Fellow Monks;

I am in the process of building modules and utilities for a point of sale project. My thinking here is as follows and I would like to open it up to other thoughts, review, etc. This may be a bit long, so I hid it as a spoiler

Hardware Support:

Point of sale is all about two things: workflow and hardware. The hardware which is easy is the hardware which handles input. Most of these either pretend to be keyboards or pointing devices. I don't actually have to worry about this at all. The "hard" hardware is hardware that handles displays and output. All hardware interfaces I would prefer to contribute to CPAN.

For the other hardware though the customer-facing pole displays are not too hard. They are usually documented well and have what is effectively a serial, ascii interface. They may, however, connect over USB, RS-232, or parallel ports and so the harder issue usually is just connecting to it and being able to send the data.

For pole displays, my thinking is to offer a unified interface, perhaps Device::POS::PoleDisplay, with a DBI-like interface, which can hand off important functions to the driver. The driver can then unescape strings, advance rows, clear the display, etc. For now I think the easiest way is just to communicate with the serial or parallel port as a file, though for USB devices, this may take some additional work.

Receipt printers, on the other hand, are genuinely difficult to properly support. On one hand they are usually just used as text printers, but they are text printers with peripherals, control sequences that varies from one vendor to another, and there are a wide range of gotchas. Often, you want the printer to respond very fast, which precludes use of a print spooler, but there are times you want to spool, so a unified interface must be able to handle:

My thinking is to break this off into Device::POS::ReceiptPrinter as a DBI-like interface, with device drivers, command sets, modes, and hardware interfaces all going into deeper namespaces. This could mean a lot of modules but it means that code can be shared flexibly. An Epson U220D can share code with an Epson TM80T in terms of a command set, but the U220D can default to activating the autocutter, for example.

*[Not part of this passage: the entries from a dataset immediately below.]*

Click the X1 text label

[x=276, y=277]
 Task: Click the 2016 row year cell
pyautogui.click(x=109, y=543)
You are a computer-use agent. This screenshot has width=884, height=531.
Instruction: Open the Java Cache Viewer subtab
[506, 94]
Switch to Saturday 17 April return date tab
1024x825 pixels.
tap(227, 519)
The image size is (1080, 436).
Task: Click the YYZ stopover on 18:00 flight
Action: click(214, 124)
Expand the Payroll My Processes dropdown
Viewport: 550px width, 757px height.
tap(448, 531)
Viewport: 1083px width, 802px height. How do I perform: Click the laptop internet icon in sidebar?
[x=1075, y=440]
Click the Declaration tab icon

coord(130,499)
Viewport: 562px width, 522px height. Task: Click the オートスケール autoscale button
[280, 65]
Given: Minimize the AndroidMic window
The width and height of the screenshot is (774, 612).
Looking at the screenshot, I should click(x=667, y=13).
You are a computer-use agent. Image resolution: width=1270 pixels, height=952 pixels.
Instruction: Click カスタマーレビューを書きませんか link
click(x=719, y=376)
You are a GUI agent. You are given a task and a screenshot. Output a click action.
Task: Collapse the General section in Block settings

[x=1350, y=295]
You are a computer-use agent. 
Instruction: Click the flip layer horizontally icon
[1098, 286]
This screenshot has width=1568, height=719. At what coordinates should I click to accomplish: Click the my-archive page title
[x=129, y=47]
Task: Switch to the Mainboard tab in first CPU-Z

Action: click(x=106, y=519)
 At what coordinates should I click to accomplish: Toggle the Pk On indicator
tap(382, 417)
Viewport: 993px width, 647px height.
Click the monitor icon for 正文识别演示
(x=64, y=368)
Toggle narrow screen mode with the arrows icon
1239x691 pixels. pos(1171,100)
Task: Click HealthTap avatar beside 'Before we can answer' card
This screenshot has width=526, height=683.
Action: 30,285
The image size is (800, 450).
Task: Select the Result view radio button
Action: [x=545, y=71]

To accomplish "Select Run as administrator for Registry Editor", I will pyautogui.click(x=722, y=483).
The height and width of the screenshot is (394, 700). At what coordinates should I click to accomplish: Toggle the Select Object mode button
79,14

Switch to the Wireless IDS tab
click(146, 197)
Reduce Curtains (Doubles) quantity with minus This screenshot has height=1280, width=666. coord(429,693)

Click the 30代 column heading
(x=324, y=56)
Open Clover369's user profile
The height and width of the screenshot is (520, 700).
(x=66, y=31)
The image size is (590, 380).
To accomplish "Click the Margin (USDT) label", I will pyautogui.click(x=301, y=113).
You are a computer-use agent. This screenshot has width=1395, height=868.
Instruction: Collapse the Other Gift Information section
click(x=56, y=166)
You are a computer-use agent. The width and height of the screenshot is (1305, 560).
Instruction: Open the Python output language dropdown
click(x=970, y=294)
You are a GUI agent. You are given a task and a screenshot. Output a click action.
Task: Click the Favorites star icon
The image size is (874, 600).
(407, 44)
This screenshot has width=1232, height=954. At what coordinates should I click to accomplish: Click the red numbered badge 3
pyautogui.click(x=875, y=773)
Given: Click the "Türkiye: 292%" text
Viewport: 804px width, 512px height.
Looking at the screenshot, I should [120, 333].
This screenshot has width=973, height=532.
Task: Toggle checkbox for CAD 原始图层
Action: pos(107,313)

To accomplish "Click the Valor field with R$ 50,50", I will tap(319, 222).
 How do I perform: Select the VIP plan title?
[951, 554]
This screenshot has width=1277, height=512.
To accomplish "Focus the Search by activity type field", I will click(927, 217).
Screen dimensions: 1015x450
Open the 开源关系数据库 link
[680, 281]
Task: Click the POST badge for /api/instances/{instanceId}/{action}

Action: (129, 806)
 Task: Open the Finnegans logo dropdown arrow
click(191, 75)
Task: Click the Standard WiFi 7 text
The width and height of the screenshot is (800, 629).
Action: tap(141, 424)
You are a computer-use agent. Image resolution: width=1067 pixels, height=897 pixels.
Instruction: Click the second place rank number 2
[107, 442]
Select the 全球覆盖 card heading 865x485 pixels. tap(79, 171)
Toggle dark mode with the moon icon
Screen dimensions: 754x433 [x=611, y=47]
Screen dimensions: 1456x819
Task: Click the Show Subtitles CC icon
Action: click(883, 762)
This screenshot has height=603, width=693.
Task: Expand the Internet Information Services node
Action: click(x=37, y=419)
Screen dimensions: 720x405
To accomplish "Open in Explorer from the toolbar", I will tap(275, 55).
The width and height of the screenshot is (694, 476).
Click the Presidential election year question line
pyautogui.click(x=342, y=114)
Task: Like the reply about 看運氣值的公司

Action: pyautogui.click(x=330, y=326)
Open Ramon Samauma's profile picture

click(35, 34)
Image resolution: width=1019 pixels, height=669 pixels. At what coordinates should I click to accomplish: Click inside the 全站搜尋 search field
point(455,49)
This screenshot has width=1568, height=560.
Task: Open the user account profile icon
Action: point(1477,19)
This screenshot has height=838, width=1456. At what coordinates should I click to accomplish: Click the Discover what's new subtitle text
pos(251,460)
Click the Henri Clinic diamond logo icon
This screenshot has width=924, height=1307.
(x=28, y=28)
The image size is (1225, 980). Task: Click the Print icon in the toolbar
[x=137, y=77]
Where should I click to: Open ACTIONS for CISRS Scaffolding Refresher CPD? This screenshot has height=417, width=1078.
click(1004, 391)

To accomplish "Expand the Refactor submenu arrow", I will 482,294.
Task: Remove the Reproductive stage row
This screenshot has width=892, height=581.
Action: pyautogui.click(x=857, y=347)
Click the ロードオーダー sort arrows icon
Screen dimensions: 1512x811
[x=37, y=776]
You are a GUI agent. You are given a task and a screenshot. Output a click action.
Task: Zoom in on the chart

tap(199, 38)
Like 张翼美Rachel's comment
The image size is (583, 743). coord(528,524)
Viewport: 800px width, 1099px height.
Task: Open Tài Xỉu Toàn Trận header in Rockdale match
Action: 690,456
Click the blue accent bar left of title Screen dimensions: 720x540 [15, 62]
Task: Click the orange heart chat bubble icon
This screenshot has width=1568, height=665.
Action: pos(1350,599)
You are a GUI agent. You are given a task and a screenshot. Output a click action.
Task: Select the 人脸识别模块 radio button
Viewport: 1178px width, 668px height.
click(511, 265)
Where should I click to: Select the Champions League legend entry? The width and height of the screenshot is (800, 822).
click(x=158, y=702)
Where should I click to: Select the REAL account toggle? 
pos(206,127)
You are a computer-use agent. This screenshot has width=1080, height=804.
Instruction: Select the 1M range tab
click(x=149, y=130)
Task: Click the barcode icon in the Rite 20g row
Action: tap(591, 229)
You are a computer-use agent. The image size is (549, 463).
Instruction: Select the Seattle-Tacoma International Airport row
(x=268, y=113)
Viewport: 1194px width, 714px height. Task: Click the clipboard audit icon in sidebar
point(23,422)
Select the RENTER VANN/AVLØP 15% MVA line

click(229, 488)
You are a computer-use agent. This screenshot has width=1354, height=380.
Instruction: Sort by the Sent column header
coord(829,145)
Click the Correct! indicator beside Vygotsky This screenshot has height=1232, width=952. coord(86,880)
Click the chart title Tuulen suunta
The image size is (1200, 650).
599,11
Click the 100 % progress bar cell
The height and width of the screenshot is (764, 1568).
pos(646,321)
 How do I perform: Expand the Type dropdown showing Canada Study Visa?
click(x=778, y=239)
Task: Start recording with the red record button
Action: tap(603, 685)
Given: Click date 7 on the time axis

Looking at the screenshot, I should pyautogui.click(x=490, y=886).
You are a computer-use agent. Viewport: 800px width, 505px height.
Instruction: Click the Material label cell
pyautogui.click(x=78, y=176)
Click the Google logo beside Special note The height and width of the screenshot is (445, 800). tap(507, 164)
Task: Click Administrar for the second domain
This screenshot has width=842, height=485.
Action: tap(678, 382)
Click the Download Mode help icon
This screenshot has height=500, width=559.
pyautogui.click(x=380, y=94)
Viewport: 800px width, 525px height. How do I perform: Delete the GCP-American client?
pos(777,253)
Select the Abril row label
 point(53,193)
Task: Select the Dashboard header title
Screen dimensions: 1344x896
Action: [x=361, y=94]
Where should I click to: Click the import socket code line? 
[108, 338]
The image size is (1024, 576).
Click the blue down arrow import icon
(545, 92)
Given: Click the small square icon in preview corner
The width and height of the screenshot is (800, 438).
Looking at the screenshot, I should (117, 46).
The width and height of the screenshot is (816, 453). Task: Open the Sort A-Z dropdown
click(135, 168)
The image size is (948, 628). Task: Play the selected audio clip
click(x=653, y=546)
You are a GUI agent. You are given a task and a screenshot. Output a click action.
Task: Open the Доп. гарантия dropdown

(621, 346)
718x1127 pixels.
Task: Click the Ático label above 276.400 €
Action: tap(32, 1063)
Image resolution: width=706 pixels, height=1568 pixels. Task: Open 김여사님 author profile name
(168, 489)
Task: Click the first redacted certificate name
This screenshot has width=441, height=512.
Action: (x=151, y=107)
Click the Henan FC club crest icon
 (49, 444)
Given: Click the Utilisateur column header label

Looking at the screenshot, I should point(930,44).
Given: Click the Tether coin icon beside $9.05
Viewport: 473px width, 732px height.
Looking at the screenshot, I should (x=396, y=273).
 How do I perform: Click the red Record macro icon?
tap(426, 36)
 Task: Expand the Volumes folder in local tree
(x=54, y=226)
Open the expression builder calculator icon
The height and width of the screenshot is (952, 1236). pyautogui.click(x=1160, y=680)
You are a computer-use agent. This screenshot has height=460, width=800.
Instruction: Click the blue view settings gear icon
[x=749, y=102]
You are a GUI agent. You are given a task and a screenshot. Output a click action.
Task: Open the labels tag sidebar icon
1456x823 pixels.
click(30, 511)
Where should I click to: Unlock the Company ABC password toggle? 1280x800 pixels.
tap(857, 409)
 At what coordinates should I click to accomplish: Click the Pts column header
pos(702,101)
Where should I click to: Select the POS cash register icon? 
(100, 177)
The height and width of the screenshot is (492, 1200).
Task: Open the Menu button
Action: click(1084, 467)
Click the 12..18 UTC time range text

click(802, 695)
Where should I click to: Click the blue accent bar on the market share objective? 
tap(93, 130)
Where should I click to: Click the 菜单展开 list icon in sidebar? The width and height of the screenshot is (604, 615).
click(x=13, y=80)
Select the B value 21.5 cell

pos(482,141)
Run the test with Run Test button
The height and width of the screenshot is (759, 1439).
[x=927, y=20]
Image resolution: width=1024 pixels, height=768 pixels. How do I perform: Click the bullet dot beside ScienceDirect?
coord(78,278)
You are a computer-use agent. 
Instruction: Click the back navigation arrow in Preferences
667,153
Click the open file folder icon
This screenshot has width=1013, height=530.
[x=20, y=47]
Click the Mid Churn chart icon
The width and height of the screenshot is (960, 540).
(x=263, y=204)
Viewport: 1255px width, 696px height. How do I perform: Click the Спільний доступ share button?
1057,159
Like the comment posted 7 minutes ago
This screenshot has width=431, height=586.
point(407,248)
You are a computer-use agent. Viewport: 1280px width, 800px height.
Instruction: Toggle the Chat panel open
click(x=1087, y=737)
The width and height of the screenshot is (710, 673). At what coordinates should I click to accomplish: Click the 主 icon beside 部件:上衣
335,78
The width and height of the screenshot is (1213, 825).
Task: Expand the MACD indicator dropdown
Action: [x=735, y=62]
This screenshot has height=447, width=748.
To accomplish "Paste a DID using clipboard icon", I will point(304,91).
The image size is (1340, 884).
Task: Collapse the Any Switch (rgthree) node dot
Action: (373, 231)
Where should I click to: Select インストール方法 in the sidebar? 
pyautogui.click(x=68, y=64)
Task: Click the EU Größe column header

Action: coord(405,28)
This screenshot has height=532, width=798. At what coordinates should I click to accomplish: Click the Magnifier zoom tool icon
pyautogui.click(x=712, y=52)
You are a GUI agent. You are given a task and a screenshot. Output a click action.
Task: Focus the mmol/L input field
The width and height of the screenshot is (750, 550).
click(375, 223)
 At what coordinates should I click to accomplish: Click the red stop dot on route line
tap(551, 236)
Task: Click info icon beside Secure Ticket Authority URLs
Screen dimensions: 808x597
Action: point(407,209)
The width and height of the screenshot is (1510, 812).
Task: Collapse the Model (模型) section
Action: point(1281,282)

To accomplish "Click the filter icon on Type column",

I'd like to put all these on CPAN in order to facilitate other point of sale frameworks, share code, and improve support.

Back-end support

Our back-end would run PostgreSQL, and interface using PGObject::Simple::Role (already on CPAN). The database functionality would be using stored procedures against LedgerSMB (and ERP written in Perl). I would like to, long term, break the database routines in LedgerSMB off into a PostgreSQL extension to do the accounting and inventory side (this code would then be shared with LedgerSMB via the database). Licensing has not been decided, but would be either GPL v2 or BSD.

Current Application

Right now I have a basic wxPerl-based program contributed by Andres Basille from Argentina. The code is incomplete, but it generally works in the general outlines, sans hardware support and a whole bunch of other things.

Other Possibilities

Other possibilities would be to move the hardware management (printers, etc) off into a separate daemon either via http with a locally running web server, or via a named pipes interface, and perhaps even use a web-based application connecting to localhost.

In terms of point of sale frameworks, what changes should I consider in order to facilitate more code sharing with other projects?

Comment on RFC: Perl-based Point of Sale Projects
Re: RFC: Perl-based Point of Sale Projects
by Anonymous Monk on Nov 19, 2013 at 16:43 UTC
    When a waitress holding a tablet takes my order, and runs my card, right there while standing at my table, I wonder if POS isn't already changing in a fundamental way that would render the project stillborn . . . obsolete on arrival.

      Point of sale is a large field. You have significant differences between hospitality and retail both in workflow and requirements, for example. Initially I am focusing on retail, which tends to assume fixed locations for cashiers.

      Food service is different.... Touchscreens are usually not optional, mobile may be more important (although in retail mobile may be important for niche applications, like taking inventory) and the business requirements are almost nothing like retail. You have all the "configure to order" problems in food service that you don't in retail.

      Additionally the same hardware issues are present in food service however, if you want to print a receipt and open a cash drawer, but you *also* have typically shared receipt printers in the kitchen to send orders back. Finally here in Asia while folks do a lot more with cards, the rules are actually more strict, so the card swipe terminal is usually separate (many of these are now 3G however).